Nomination of hate-monger for parliament is another glowing entry on a long list of unbelievable Slovak moments.

Rastislav Rogel(Source: Sme)

There are many moments in this country where you stop and wonder how long people are going to put up with what goes on here. We all have our pet peeves: right now I’m looking at a photograph of former SDKÚ MP Pavol Kubovič merrily drinking wine with “persons of interest” Jozef Surovčík and Ľubomír Kudlička. On the other side of my desk is the Gorilla file, and in my drawer a transcript of Lexa-era SIS people orchestrating the 1998 takeover of TV Markíza. Let’s be honest, life in Slovakia can feel like an unending series of face-palms.

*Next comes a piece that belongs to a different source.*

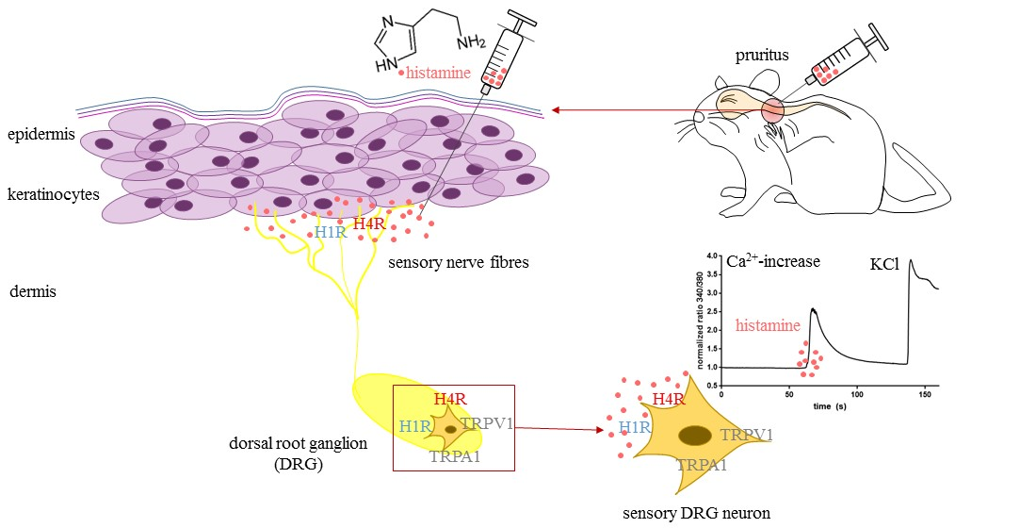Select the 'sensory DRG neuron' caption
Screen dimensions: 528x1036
[697, 514]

Friday’s grimace was occasioned by the release of the 2016 parliamentary election candidates list of Marián Kotleba’s far-right Naše Slovensko party, which is proposing an open fascist and hate-monger for legislative office. Rastislav Rogel, number 44 in Kotleba’s line-up, is coyly described by the party as “a restaurant manager”. That he may well be, but Rogel is actually better known for less honorable pursuits – for starters, as the frontman of neo-nazi groups Krátky Proces (Quick Trial) and Juden Mord (Death to Jews), whose only album, entitled (you guessed it!) Arbeit macht frei, contained such tender ballads as Svindelkaust and Cigánsky problem (the Gypsy problem).

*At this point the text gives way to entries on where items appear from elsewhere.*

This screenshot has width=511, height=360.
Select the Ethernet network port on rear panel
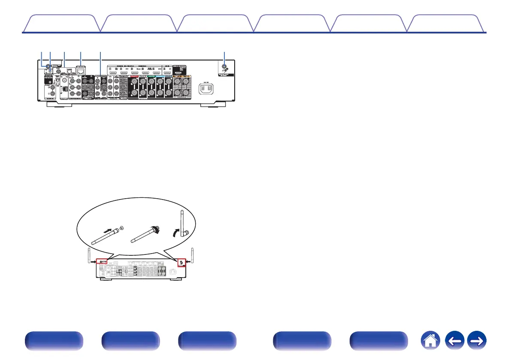[80, 70]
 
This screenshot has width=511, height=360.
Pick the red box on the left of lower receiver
[102, 261]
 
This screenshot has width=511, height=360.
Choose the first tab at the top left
[60, 24]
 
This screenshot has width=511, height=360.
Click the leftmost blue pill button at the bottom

“They lie today and lie always, they will lie forever, but we know the truth, we will not give up the fight, but we don’t believe you, you Jewish maggots,” sings the would-be MP. “How many of you did we burn, one million or six, where is the truth, we will not be deceived. Jews rule the world, you lie again you dog – you will wind up in the furnace too.”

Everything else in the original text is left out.